:: Supplied information ::
========================================================================

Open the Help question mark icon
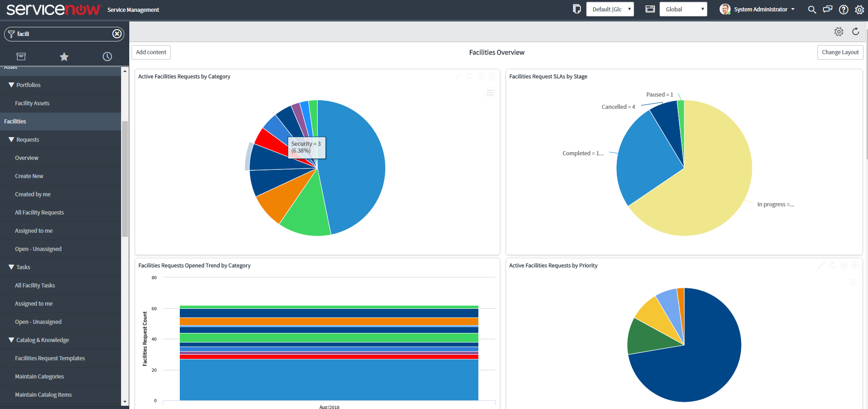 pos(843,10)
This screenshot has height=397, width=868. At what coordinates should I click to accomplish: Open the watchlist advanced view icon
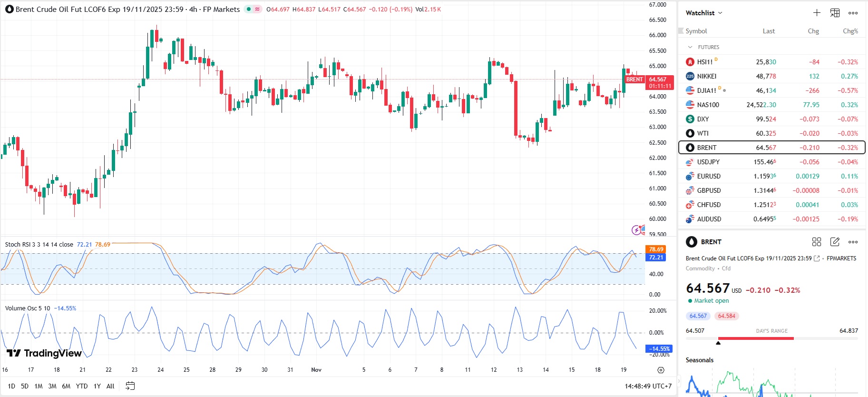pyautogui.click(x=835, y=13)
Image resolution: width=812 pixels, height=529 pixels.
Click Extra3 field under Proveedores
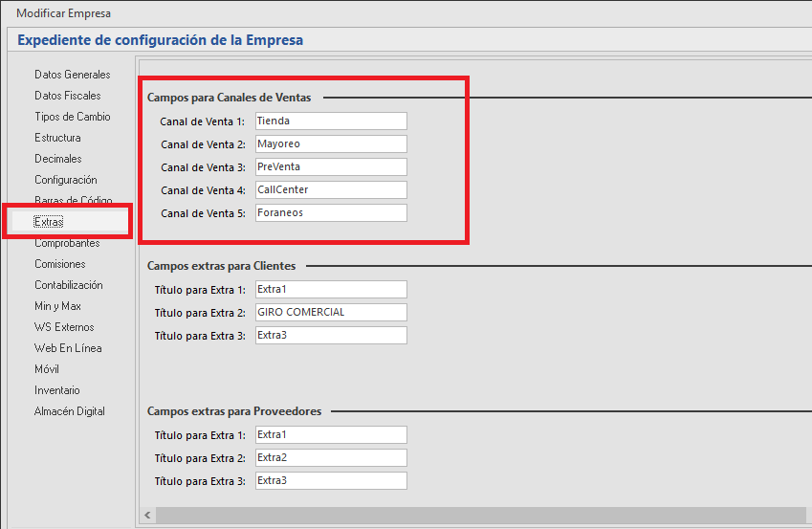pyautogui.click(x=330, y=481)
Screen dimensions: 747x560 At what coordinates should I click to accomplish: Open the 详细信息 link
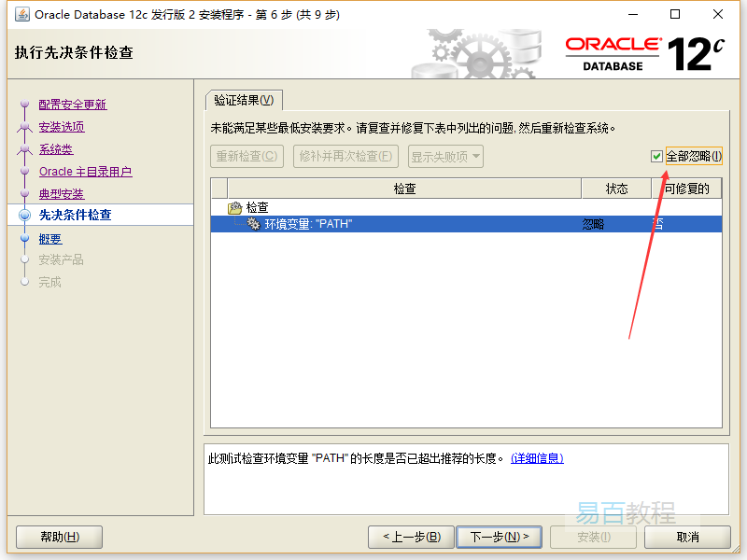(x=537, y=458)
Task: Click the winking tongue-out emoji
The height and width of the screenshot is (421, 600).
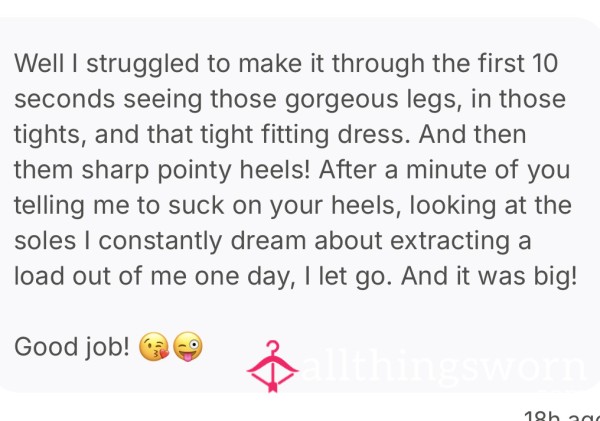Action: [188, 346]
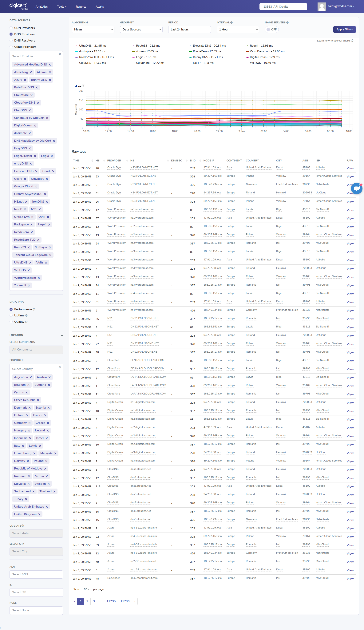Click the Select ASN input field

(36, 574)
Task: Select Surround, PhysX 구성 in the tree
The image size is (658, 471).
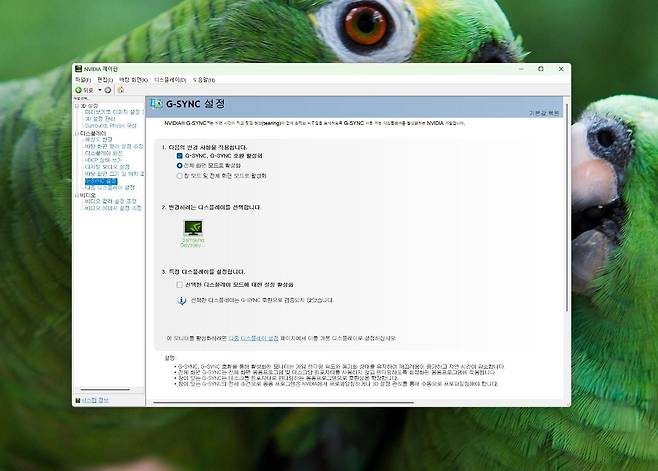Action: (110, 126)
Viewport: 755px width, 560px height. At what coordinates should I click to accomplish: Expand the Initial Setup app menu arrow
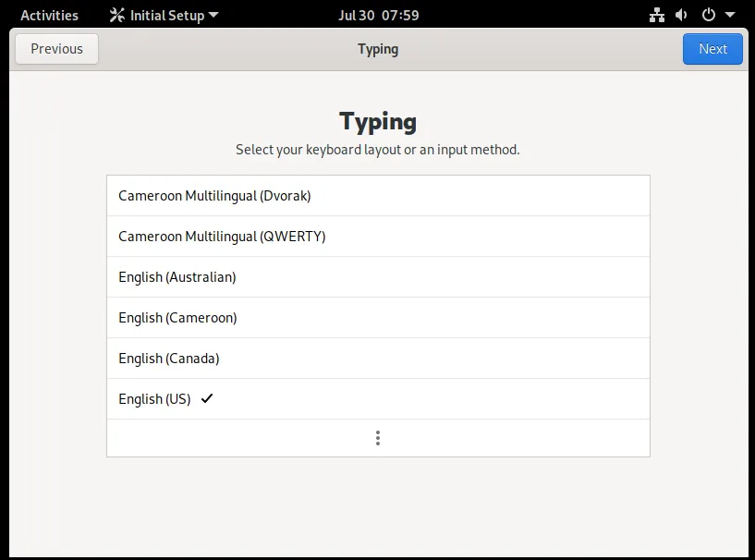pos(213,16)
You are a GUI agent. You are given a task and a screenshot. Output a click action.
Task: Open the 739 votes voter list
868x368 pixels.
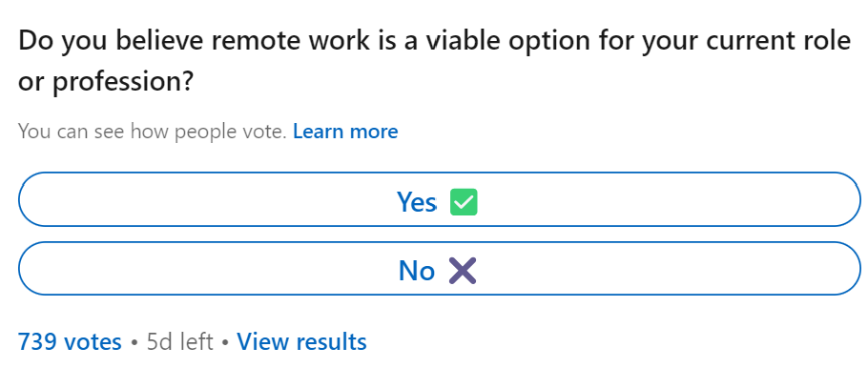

========================================================================

:: Work to be completed ::
In the data above, find the line containing "Screen dimensions: 747x560" and the line containing "You are a GUI". Copy exactly the stretch from the first through the second, both included, leaving out any picture.

:: Solution ::
Screen dimensions: 747x560 At what coordinates should I click to accomplish: Open the 详细信息 link
(x=537, y=458)
Task: Click the winking tongue-out emoji
The height and width of the screenshot is (421, 600).
Action: [188, 346]
Click the Select ASN input field

(36, 574)
Task: Select Surround, PhysX 구성 in the tree
The image size is (658, 471).
Action: (110, 126)
Viewport: 755px width, 560px height. At what coordinates should I click to accomplish: Expand the Initial Setup app menu arrow
pos(213,16)
You are a GUI agent. You are given a task and a screenshot. Output a click action.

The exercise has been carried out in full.